As with Halima's case, loan repayments accounted for 4% of kidney sales in Kalai Upazila, with many resorting to microcredit loans, usually to start business ventures, then failing to repay those.
In Bangladesh, a large-scale kidney trafficking ring was revealed in 2018 in Joypurhat.
According to the local leader of Kalai Upazila in Joypurhat, more than 500 people sold their kidneys over the past decade in Matrai and Udaipur unions.
With the population of Matrai and Udaipur unions being approximately 49 510, this suggests that at least 1 in 100 villagers (1%) sold their kidneys illegally thus far.

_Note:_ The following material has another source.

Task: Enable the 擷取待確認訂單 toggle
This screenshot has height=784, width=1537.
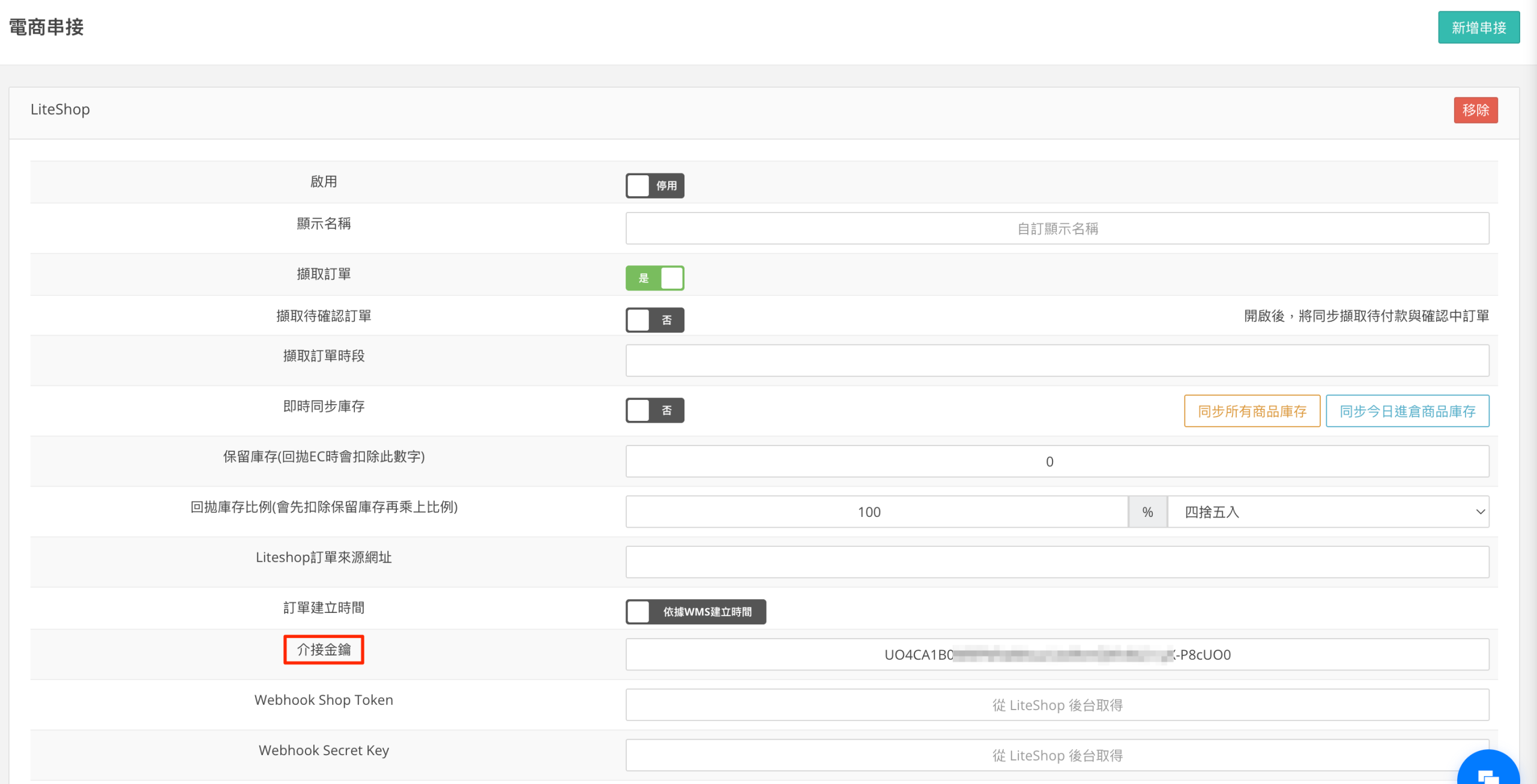Action: 654,320
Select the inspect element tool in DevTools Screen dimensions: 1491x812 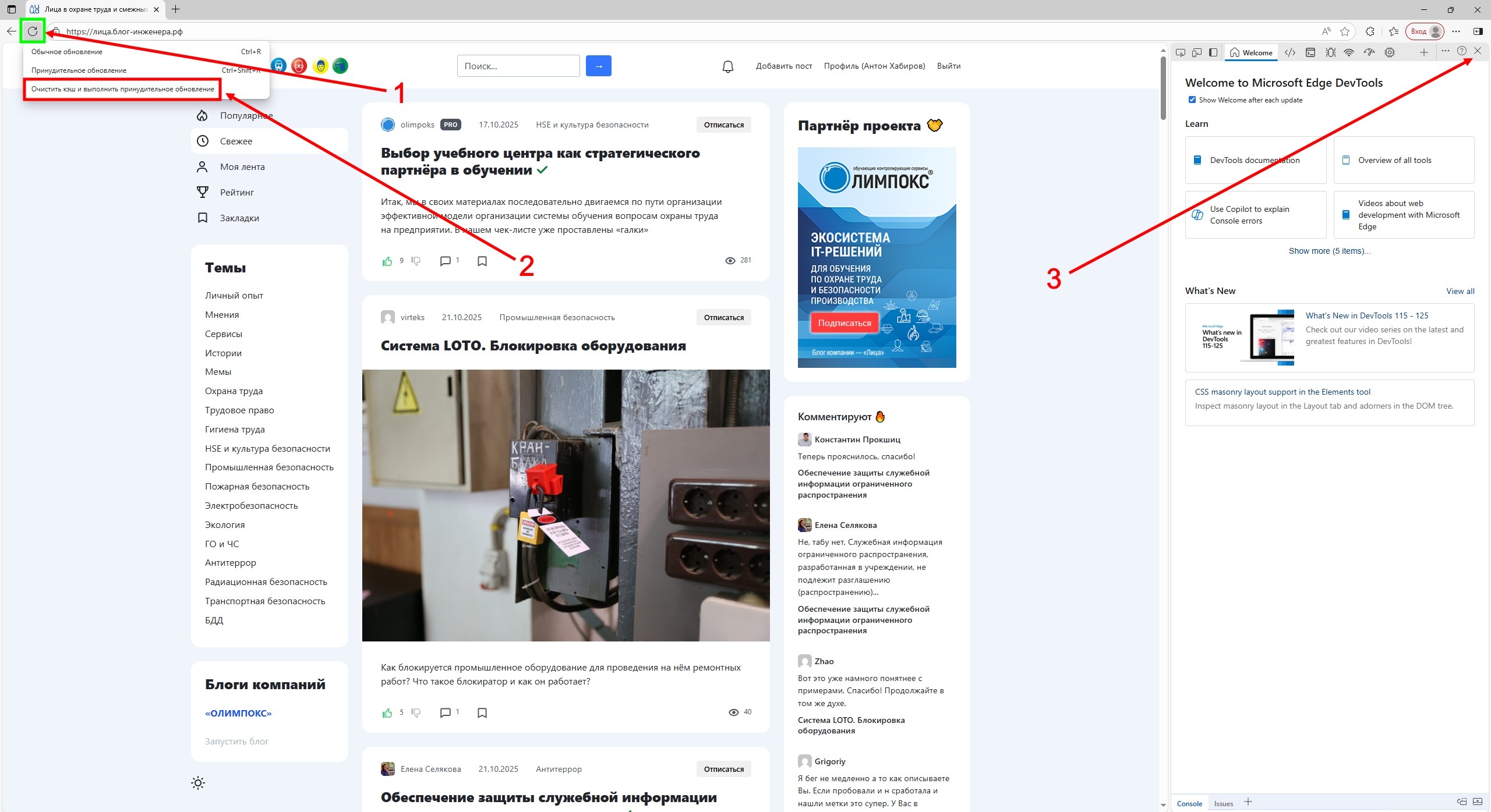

Past governments have often worked on awareness campaigns regarding organ donation, with signs posted in different villages warning against it.
What the law says
The Human Organ Transplantation Act-1999 and its 2018 amendment allows only close relatives like sons, daughters, parents, siblings, uncles, aunts, first cousins, and spouses to donate organs. The organ donations can come from both living and brain-dead donors.
In total, 23 types of close relatives can donate kidneys. Section 9 of the Act, however, bans trading in human organs, getting organs in exchange for gifts, or publishing advertisements to this end.
Any relative or others proved to be selling their organs or assisting in such an act can be punished with three to seven years in jail, a minimum Tk300,000 fine, or both.
On 19 January 2023, doctors conducted the country's first-ever cadaveric kidney transplantation from a 20-year-old girl, who was declared clinically-dead.
The first kidney transplant in Bangladesh was performed in 1982, and around 3,500 transplants have been conducted so far. But doctors estimate that the country requires at least 5,000 kidney transplants per year.
It has been reported most illegally kidney donations take place in neighbouring India, where sellers or donors are flown out for the surgery.